Transplant provides new hope for 14-year-old with chronic kidney disease

(SACRAMENTO)

Their lives changed in an instant.

Angela Lasseter with her daughter Aija in the hospital after her kidney transplant.
Angela Lasseter with her daughter Aija in the hospital after her kidney transplant.

More than a year ago, 14-year-old Aija Hall and her mother Angela Lasseter received the devastating news that she had chronic kidney disease.

She went from being a healthy pre-teen one day to being hospitalized at Kaiser Roseville with very high blood pressure, high creatinine levels (creatinine is a chemical that indicates if your kidneys are working well) and rapid heart rate the next day. She was having fluid buildup in her body.

The doctors took a biopsy and the results came back.

“They said, “It looks like both kidneys are gone,” Lasseter said.  

Aija was transferred to UC Davis Children’s Hospital to receive the specialty kidney care that she needed. Its pediatric nephrology program is ranked 25th nationally by U.S News & World Report’s Best Children’s Hospitals rankings in 2020-2021.

At UC Davis Children’s Hospital, she was diagnosed with focal segmental glomerulosclerosis (FSGS), a disease in which scar tissue develops on the parts of the kidneys that filter waste from the blood (glomeruli).

She would need dialysis. She had a long road ahead.

Dialysis – a bridge to transplant

Surgeons placed catheters in Aija’s neck and her belly to prepare her for dialysis treatment. Within a day or two after surgery, she began hemodialysis in the hospital. Slowly, her fluid buildup and swelling went down. Her numbers stabilized.

She would need 11 hours of dialysis every day. The UC Davis pediatric outpatient peritoneal dialysis program was a lifeline. The program is the only one in inland Northern California that offers home dialysis for patients as young as 10 years old or 44 pounds.

“I originally thought no. I was too stressed out. But I thought about it and prayed about it. I became her nurse at home,” Lasseter said.

She trained with pediatric dialysis nurse Bertha Ramirez-Preciado. Lasseter learned how to perform dialysis at home.

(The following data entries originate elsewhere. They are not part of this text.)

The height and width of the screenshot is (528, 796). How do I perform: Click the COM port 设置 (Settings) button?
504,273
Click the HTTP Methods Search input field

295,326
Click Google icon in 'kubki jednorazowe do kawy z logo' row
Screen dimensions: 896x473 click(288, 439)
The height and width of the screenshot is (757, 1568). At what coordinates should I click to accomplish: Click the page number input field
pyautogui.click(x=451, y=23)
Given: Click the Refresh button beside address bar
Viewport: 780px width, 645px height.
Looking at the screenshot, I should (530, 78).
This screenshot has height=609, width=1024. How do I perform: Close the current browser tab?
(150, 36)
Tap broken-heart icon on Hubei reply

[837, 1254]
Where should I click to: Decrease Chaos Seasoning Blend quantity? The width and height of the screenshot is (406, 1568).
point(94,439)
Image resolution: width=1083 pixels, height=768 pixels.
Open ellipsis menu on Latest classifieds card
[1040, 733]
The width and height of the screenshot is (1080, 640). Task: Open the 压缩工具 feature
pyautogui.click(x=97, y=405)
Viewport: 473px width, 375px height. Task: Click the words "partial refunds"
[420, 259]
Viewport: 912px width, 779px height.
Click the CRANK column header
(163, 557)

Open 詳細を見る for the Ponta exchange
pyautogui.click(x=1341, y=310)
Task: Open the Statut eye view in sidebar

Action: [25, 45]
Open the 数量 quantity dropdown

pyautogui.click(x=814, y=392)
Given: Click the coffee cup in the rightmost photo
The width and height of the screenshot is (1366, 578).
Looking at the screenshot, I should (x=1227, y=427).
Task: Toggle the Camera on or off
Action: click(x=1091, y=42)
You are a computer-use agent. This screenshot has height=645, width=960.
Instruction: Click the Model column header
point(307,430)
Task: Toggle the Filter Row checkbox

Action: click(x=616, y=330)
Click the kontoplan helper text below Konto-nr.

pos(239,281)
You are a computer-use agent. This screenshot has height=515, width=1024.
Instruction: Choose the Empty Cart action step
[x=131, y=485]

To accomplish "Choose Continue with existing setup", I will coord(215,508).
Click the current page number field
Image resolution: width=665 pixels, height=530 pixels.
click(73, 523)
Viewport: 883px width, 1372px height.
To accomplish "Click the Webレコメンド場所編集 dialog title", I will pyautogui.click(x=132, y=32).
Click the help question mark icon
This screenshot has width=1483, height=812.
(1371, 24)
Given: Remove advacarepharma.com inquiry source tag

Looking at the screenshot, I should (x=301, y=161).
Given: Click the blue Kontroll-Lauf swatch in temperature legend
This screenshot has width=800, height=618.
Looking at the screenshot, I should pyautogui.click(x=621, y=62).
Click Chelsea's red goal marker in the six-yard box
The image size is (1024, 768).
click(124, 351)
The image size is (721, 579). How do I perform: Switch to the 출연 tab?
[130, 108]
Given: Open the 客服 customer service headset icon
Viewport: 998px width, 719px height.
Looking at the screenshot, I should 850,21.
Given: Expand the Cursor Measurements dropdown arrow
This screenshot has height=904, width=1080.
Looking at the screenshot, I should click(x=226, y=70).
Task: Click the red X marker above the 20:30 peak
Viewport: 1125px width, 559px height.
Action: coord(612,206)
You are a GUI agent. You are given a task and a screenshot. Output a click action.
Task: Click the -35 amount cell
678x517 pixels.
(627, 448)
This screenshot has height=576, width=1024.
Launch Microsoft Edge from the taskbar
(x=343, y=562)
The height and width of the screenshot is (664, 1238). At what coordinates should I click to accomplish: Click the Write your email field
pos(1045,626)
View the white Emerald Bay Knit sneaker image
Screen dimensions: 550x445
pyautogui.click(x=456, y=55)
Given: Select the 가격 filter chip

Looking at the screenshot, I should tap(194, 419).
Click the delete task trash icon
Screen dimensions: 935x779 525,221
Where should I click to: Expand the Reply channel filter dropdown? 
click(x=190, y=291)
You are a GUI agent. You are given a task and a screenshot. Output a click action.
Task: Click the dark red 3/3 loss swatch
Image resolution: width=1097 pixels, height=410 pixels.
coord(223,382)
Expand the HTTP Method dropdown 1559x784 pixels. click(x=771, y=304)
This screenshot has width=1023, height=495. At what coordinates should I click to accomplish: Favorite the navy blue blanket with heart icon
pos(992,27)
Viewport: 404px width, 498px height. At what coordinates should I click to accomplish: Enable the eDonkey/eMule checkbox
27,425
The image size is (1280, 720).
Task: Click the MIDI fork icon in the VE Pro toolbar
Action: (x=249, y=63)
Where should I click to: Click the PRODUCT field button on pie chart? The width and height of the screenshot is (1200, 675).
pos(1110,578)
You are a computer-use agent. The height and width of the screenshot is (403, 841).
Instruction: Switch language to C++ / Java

The hospital delivered the machine to her home along with all of the needed supplies and fluids.   

“They give you everything you need and teach you step by step,” Lasseter said. “We’ve built really great relationships with the team and they have provided as much support as I needed.

By the summer of 2020, Aija was placed on the donor list for a kidney transplant. Her blood type was B positive, which is very rare. Lasseter knew she would wait much longer for a kidney donor with her blood type.  

“We held on,” Lasseter said.

Kidney transplant provides new hope

Her family will forever remember Feb. 2, 2021 as the day that Aija got a new kidney.

“I answered the phone and they said, ‘We have a kidney for her.’”

It was the call they had waited for … and it came more than one year after her diagnosis.

The UC Davis kidney transplant team took care of her. The UC Davis kidney transplant team ranks No. 7 in the country for total volume of kidney transplants and No. 1 in California for total number of deceased donor kidney transplants.

Now Lasseter is learning how to provide care for Aija post- transplant, juggling clinic visits three times a week, making sure that her daughter is drinking enough fluids and takes her anti-rejection medication at the correct times.

She said the journey has shown her what her daughter is capable of. It makes her proud to see what she has overcome.

“She is a fighter. She has a strong personality and she has faith. She never gave up. Even when she was really sick, she said, ‘Can I go to school?’ During the pandemic, she would still attend school regularly through distance learning,” she said.

Lasseter wants to share her story to let other families know that there is hope and that they can do it, too.

“If I can do it, they can do it. It’s so doable at home. Whenever you are in survival mode for your child, you can find the strength,” Lasseter said.